3. What is the story for the collection and how are you going to show the story within the styles, graphics, and color palate?
4. What does the consumer need and why? Before, during and after activity, i.e—dry land training, in the water performance and recovery?
5. How can Nike Swim products help them?
To start our project we began with reading about the history of diving, doing video research and contacting a few members of the OSU women's swim team to give us more direct insight. We asked them:
1. What type of activities do you do to train for an event and what type of clothing do you need for these activities?
2. Do you have team suits and after event clothing? What do you like and dislike about them?
3. What do you look for in items to be worn with your suit before/during/after your practice or event?
4. What brand of swimsuit do you have, and which brand do you like the most?
5. What do you like the best about your favorite suit? Is there anything you would change?
6. What is your biggest fit difficulty when it comes to finding a suit?
The Presentation: Nike Swim before, during, and after
In June of 2016 we presented our line to Jantzen Nike Swim at their head quarters. This was our presentation.

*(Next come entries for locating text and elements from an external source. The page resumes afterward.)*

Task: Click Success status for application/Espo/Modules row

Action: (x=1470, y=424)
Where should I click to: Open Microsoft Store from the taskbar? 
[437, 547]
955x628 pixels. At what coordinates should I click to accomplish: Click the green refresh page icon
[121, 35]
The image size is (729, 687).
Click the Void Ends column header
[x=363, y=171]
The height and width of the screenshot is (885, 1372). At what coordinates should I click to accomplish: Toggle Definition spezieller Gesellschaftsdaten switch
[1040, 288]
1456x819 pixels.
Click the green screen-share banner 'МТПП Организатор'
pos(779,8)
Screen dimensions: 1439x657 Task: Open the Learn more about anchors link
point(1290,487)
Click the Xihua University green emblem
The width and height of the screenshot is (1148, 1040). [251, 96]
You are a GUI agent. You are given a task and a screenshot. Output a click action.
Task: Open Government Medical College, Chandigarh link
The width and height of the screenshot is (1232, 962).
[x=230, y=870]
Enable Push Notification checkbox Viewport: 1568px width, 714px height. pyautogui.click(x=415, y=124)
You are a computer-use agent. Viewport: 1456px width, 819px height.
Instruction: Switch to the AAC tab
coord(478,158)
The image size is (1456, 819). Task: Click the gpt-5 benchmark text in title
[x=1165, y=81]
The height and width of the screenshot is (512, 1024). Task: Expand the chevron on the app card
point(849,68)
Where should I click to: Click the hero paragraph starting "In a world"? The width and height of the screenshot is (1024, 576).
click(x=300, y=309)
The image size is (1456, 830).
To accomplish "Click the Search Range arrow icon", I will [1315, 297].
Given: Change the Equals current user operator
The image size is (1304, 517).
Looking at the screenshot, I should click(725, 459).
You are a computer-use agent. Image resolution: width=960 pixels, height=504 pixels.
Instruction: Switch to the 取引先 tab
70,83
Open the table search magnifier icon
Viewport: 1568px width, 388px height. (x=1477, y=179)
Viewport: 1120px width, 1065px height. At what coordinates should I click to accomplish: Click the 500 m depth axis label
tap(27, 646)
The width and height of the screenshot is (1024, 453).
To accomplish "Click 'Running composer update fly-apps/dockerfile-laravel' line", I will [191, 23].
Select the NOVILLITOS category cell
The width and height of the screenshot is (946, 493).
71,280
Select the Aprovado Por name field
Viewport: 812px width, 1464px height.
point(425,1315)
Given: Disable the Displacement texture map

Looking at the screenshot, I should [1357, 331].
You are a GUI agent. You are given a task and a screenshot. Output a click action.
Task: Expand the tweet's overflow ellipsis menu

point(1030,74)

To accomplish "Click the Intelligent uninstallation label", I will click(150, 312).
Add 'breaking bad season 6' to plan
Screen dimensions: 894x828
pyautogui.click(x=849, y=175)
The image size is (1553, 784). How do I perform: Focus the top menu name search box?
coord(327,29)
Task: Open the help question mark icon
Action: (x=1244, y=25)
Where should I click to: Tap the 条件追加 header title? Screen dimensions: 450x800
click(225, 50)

In the 1800's, diving evolved from the combination of competitive "plunging" and gymnastics. There are two types of diving, spring board, 1m and 3m, or platform, 5m, 7.5m, and 10m.
Diving is judged on approach (forwards, backwards, handstand etc.), physical dive (straight, pike, tuck, etc.), and smooth entry.
For the project we focused on a high school age range from southern California, specifically a senior getting ready to go to University of Georgia or Stanford, two top schools for diving. Our athlete is intelligent, cares about the community and is dedicated to her sport. She is style and performance conscious in her choices for swimwear and how she presents herself outwardly to the world.
For our design inspiration we knew we wanted to build off of our consumer's need for a style and performance focused swim line. We looked at current trends in fashion swimwear, focusing in on structure and color blocking with feminine accents. For our other garments we found mesh paneling, full shorts, and structured jackets to be very popular. For our print inspiration we were inspired by the fashion swimwear focus on crochet and the unique structures that it can make along with crazy lace agate bold lines and colors.
Drawing on our athlete’s focus, we chose the school colors of Stanford and University of Georgia as our inspiration colors along with brilliant reds from the agate.
As we were working towards our final design ideas, we fell in love with a swimsuit design that had a shell like color block across the chest. But after we began looking into its construction we found the multiple seams across the chest may be too restricting and abrasive. This helped us move our pattern concept toward the shell pattern. After we created the shell we took that image and repeated and rotated it into a flower pattern. For a more in depth development of both patterns visit my project Pattern Development.
The Final Looks: before, during, and after
Our color ways pull from the two patterns developed for this line to give a strong, feminine, look. The garments we created are athletic focused but also are highly fashionable and could be worn casually.